Charleston, SC--Fluorescent in situ hybridization (FISH) is an effective screening tool for patients who present with signs and symptoms of bladder cancer that warrant an investigation for malignancy, according to a new study from the Medical University of South Carolina. Analysis of the data collected in the study, led by MUSC urology chairman Thomas Keane, MD, showed FISH to be more sensitive than the customary method of cytology.
Of the 300 patient charts reviewed for the study, 134 were new patients and had no history of bladder cancer.
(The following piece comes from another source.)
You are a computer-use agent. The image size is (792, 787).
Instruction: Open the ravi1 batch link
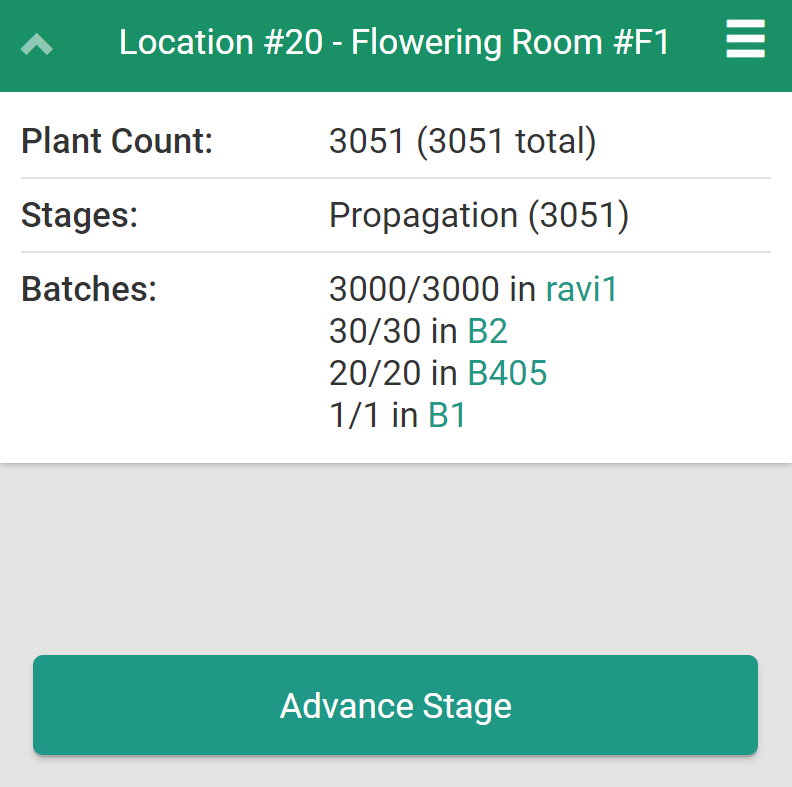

Nine malignancies were eventually diagnosed in the population.
"Nine of the malignancies detected were FISH positive, and eight of the malignancies detected were determined as negative by cytology," said H. Mallory Reeves, MD, senior urology resident at MUSC, who presented the findings at the AUA Southeastern Section annual meeting.
FISH is a type of hybridization in which a DNA "probe" is labeled with fluorescent molecules so that it can be seen with a microscope. The assay is designed to detect aneuploidy for chromosomes 3, 7, 17, and loss of the 9p21 locus via FISH in urine specimens.
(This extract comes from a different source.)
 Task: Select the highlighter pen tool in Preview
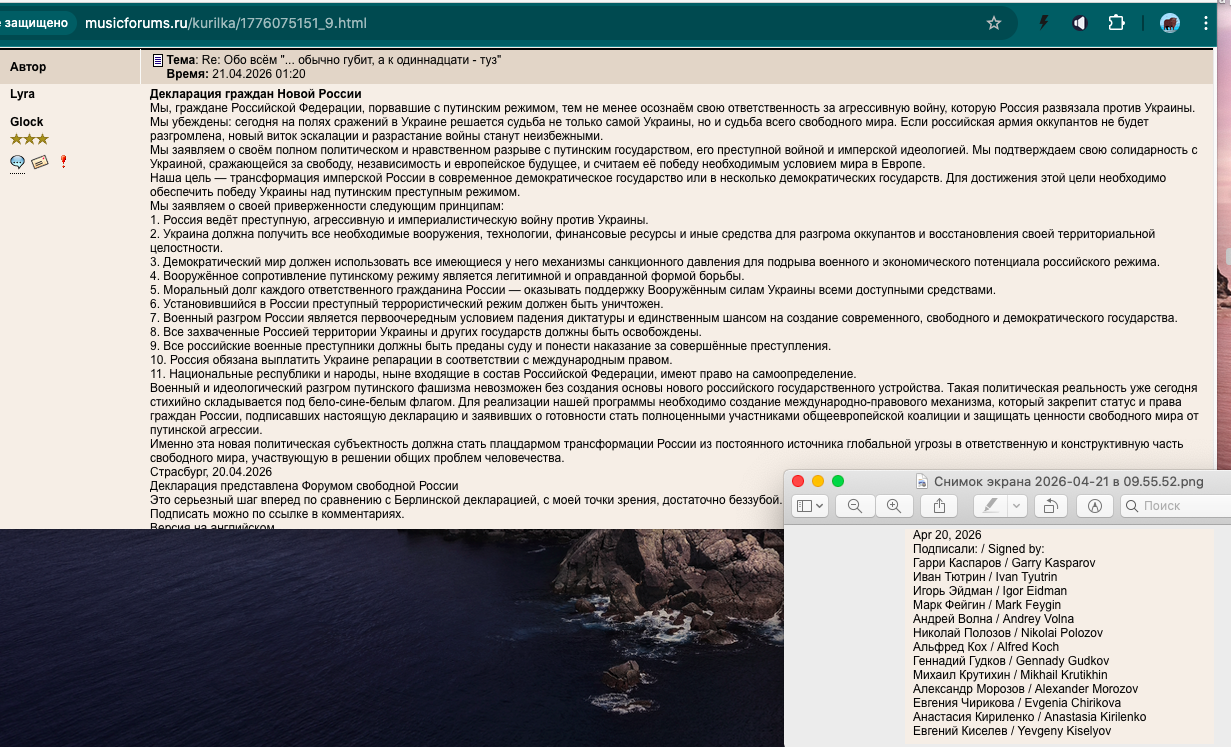[988, 506]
FISH vs. cytology Among the study population, 104 patients presented with hematuria, eight with irritative voiding symptoms, five with hematuria and irritative symptoms, four with flank pain, and eight with obstructive symptoms. A total of 179 FISH assays were performed, with 31 being positive. A total of 160 cytologies were performed, with two being positive; one was a positive cytology with a concurrent biopsy that showed low-grade TCC, and one suspicious cytology was found to have a concurrent negative FISH and a follow-up negative cytology/negative FISH.
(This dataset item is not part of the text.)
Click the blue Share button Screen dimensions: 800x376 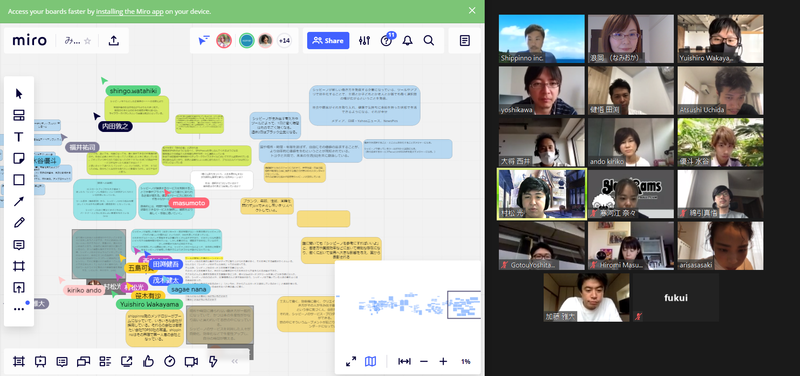click(328, 40)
Of the cancers eventually diagnosed, four were low-grade TCC, one was high-grade noninvasive, two were high-grade muscle invasive, one was an upper tract TCC, one was an unspecified TCC, and one was a collecting duct carcinoma. All were FISH positive, while only one was positive by cytology.
"Our data supports the use of FISH and not cytology as an initial adjunct for this subset of patients," Dr. Reeves said.
A question about the cost of FISH versus cytology was raised by an audience member, but Dr. Reeves said the format and setting of the study did not allow for a clear answer to the community urologist.
For one example, the Cleveland Clinic's division of pathology and laboratory medicine said it charges $410 for the test. According to MUSC's cytogeneticist, Daynna Wolff, MD, the cost is approximately $350 per test, Dr. Reeves said.
A comparison of the MUSC data to other urine markers such as NMP-22 (Matritech, Newton, MA) and BTA stat (Polymedco, Cortlandt Manor, NY) is forthcoming, as is an examination of some novel markers, Dr. Reeves noted.
"Those are things you'll be seeing over the next year-and-a-half or so," he said.